Und Erinnerungen daran, wie rau die Dinge geworden waren, tauchten immer wieder auf. Eines Nachts schaute ich aus dem Fenster meiner Freundin auf ein Luxushotel nebenan, einen ikonischen Teil von Peking, dessen milliardenschwere Besitzerin 2017 von der Regierung verschwunden war. Bis heute weiß niemand, was mit ihr passiert ist.

Beim Mittagessen erzählte mir eine befreundete Unternehmerin, die von China immer geblendet war, die traurige Geschichte einer Bekannten, die aufgrund der strikten Null-Covid-Politik des Landes eine Fehlgeburt erlitten hatte.



Am Ende war ich es leid, mit der Angst zu leben, dass die chinesische Regierung wirklich mit mir machen könnte, was sie wollte, wenn sie mich als zu große Bedrohung ansah. Vielleicht war diese Chance nie so hoch, aber ich würde sicher nicht hierbleiben, um es herauszufinden.

Ich vermisse China – die gleichzeitig schroffe und freundliche Art seiner Menschen, meinen Fahrradweg ins Büro, die unglaubliche Vielfalt an Essen. Als ich mich auf die Abreise vorbereitete, überlegte ich, ob ich zu früh aufgeben würde und ob das bedeutete, dass China gewinnen würde. Aber ich bin stolz auf das, was das ausländische Pressekorps erreicht hat – auf wichtige Themen wie die Menschenrechtsverletzungen in Xinjiang aufmerksam zu machen.
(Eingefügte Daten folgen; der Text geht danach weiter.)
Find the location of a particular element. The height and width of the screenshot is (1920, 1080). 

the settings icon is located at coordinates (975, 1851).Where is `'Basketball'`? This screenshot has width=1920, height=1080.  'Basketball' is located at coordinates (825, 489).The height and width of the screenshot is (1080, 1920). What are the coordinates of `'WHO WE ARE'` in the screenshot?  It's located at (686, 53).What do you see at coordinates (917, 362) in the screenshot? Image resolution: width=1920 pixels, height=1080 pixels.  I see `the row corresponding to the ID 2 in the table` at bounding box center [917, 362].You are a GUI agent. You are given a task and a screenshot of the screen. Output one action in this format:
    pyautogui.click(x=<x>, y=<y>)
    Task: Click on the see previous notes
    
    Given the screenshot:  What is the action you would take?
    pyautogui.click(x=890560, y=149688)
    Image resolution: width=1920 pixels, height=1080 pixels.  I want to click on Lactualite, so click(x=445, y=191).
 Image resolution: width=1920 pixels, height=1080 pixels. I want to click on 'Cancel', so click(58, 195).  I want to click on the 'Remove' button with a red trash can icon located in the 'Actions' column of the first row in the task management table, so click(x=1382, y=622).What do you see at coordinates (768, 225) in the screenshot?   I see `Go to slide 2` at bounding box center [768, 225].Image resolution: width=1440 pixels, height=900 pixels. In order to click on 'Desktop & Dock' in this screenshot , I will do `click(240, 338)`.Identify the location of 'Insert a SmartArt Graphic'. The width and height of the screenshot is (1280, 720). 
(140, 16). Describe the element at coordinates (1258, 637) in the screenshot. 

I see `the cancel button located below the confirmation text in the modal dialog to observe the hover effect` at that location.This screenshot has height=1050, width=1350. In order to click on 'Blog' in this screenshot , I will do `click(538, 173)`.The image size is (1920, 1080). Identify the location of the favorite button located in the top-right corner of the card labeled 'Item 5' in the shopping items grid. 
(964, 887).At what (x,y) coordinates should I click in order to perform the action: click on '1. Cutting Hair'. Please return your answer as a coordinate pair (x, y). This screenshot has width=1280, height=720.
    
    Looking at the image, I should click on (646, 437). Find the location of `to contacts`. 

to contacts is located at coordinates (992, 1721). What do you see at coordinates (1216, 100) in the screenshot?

Vor einigen Jahren begannen Experten, den Kampf Ost gegen West als „neuen Kalten Krieg“ zu bezeichnen, und wagten es, China ein „riesiges Nordkorea“ zu nennen. Zuerst dachte ich, solche Vergleiche seien zu stark und sogar ein bisschen unfair gegenüber Peking. Heute denke ich, dass es vielleicht treffende Vergleiche sind.

Wie einer meiner Freunde in meinen letzten Tagen zu mir sagte: „Wir lieben China, aber es liebt uns nicht zurück.“

Hören Sie Sophia Yans ‚Wie wird man diktator‚-Podcast, der mit den Audioplayern in diesem Artikel aufgezeichnet wurde, als sie China verließ, und weiter Apple-Podcasts, Spotifyoder suchen Sie in Ihrer Lieblings-Podcast-App nach „So wird man Diktator“.

Quelle: The Telegraph

Sophie Müller

Sophie Müller ist eine gebürtige Stuttgarterin und erfahrene Journalistin mit Schwerpunkt Wirtschaft. Sie absolvierte ihr Studium der Journalistik und Betriebswirtschaft an der Universität Stuttgart und hat seitdem für mehrere renommierte Medienhäuser gearbeitet. Sophie ist Mitglied in der Deutschen Fachjournalisten-Assoziation und wurde für ihre eingehende Recherche und klare Sprache mehrmals ausgezeichnet. Ihre Artikel decken ein breites Spektrum an Themen ab, von der lokalen Wirtschaftsentwicklung bis hin zu globalen Finanztrends. Wenn sie nicht gerade schreibt oder recherchiert, genießt Sophie die vielfältigen kulturellen Angebote Stuttgarts und ist eine begeisterte Wanderin im Schwäbischen Wald.